Quanto a Dybala, l’implicazione che ci portiamo dietro è fondamentale per rispondere alla domanda da cui siamo partiti. L’impeto del ciclo bianconero di quegli anni ce ne ha fatto dimenticare, ma la Joya e la Juve sono dovuti scendere a compromessi per funzionare insieme. Sin dal modo di stare in campo del ragazzo, arrivato a Torino come formidabile rifinitore, poi costretto a evolversi in “tuttocampista” – altra parola di Allegri – secondo le esigenze di Higuain e soprattutto Ronaldo. Di converso, anche la Juventus ha protetto e sostenuto Dybala nei rari, ma regolari periodi di difficoltà che l’argentino ha trascorso anche nelle sue stagioni di maggiore successo a Torino (le prime tre, per intenderci).
Il tempo ha deteriorato questo rapporto. Come spesso accade nelle storie d’amore, è difficile capire se il peccato originale sia da imputare a Dybala, ai suoi gracili muscoli o al modo in cui è stato gestito – probabilmente è sbagliato a prescindere ragionare in questi termini.
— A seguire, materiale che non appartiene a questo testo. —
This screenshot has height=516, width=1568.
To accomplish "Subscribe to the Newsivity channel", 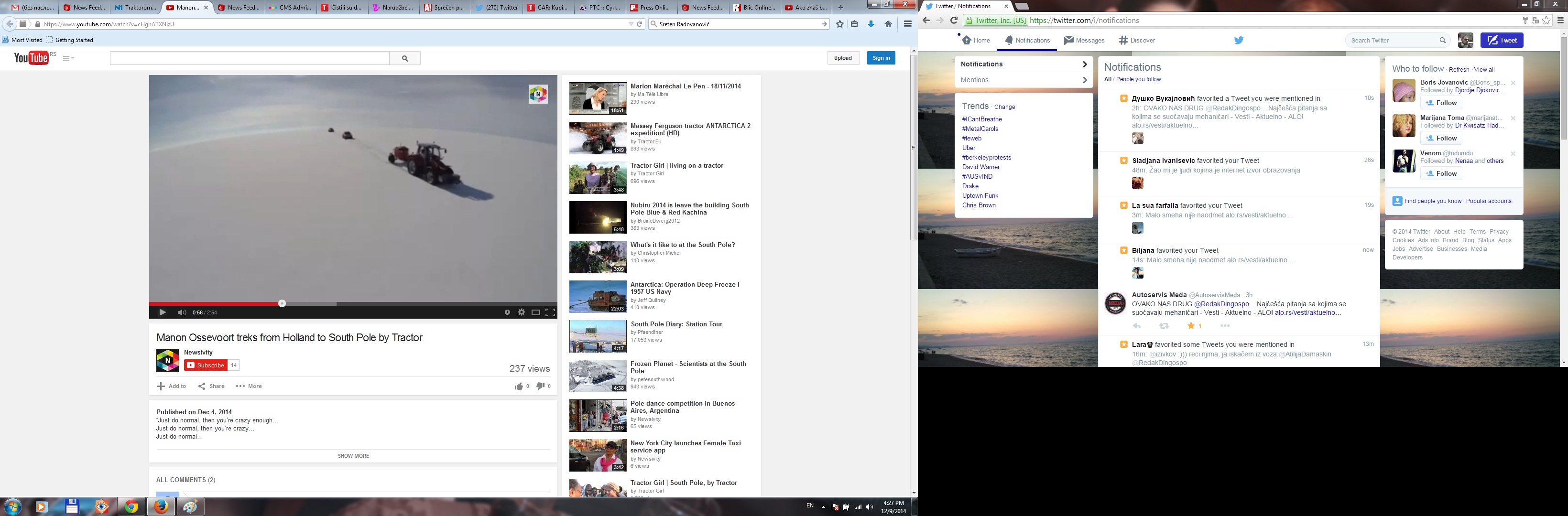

I fatti però ci dicono che un altro allenatore toscano aveva scelto di mettere Dybala al centro del villaggio, ottenendo in cambio la miglior stagione in carriera dell’argentino, almeno in termini di prestazioni individuali. Sotto la guida di Sarri, Dybala è stato formidabile tanto nei numeri (un gol o un assist ogni 80 minuti in campo) quanto, ancora, nella percezione – non a caso, quell’anno è stato premiato come MVP della Serie A, osando interrompere il regime del cannibale CR7.
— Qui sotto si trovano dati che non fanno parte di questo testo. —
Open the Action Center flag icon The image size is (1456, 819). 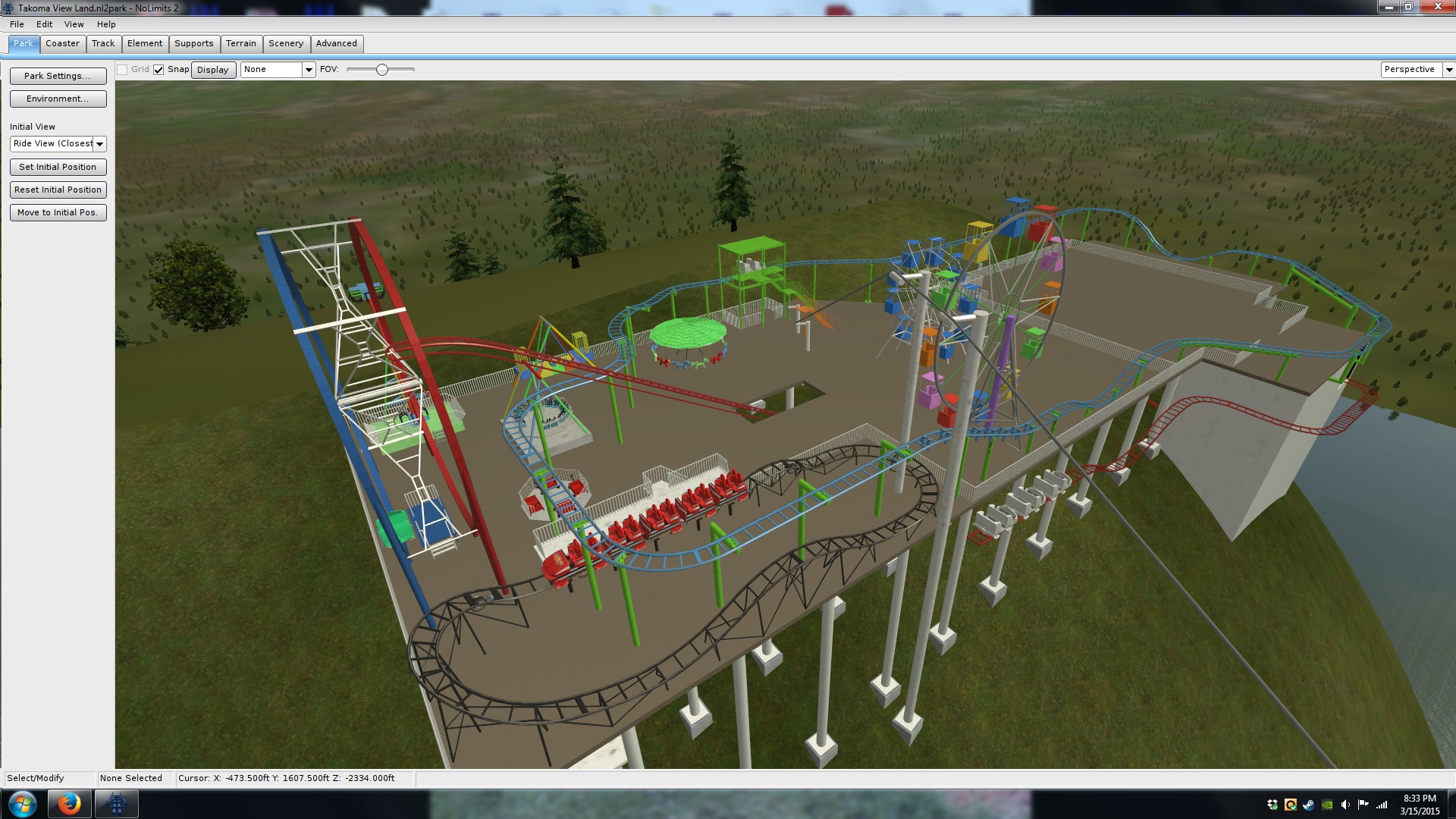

Emerge un’altra contraddizione: Sarri – che dopo il suo esilio da Torino non ha esitato a definire Dybala “un fuoriclasse” – era l’allenatore più lontano che ci fosse dal DNA della Juventus, ma forse il più vicino a Dybala per spirito e approccio verso il gioco. Ironia della sorte, nella partita del definitivo naufragio della Juve di Sarri il fuoriclasse ha potuto giocare solo tredici minuti, piegato da uno dei maledetti infortuni che hanno accompagnato questa decadenza, inquietando la vita di Dybala a Torino. La fragilità della Joya era diventata così fragilità della Juve di Sarri, e magari anche uno dei motivi per cui Agnelli e i suoi hanno preferito proseguire con un’altra guida tecnica.
Il livello che aveva raggiunto con Sarri, allo stesso tempo, ha aumentato le aspettative intorno a Dybala. Lui però non ha più ritrovato quelle sensazioni, né con gli allenatori né con il suo fisico. Dybala è diventato un leader della squadra, ma non è stato abbastanza per tirare la Juve fuori dalla mediocrità di questi ultimi due anni. La delusione nasce da qui, e dalla delusione forse la reazione di allontanamento.
Ad ogni modo, non tutti i mali vengono per nuocere. La Juventus ha già scelto Vlahovic come nuovo riferimento offensivo: un attaccante più coerente con la restaurazione allegriana in atto, come caratteristiche e attitudine. Dybala invece, a 29 anni, ha la possibilità di scegliersi una squadra dove tornare ad essere l’attore protagonista, nella speranza che i muscoli lo accompagnino. La sua eredità a Torino resta enorme, nonostante l’assenza ormai annunciata di un lieto fine. Come diceva De Gregori, non è mica da questi particolari che si giudica un giocatore.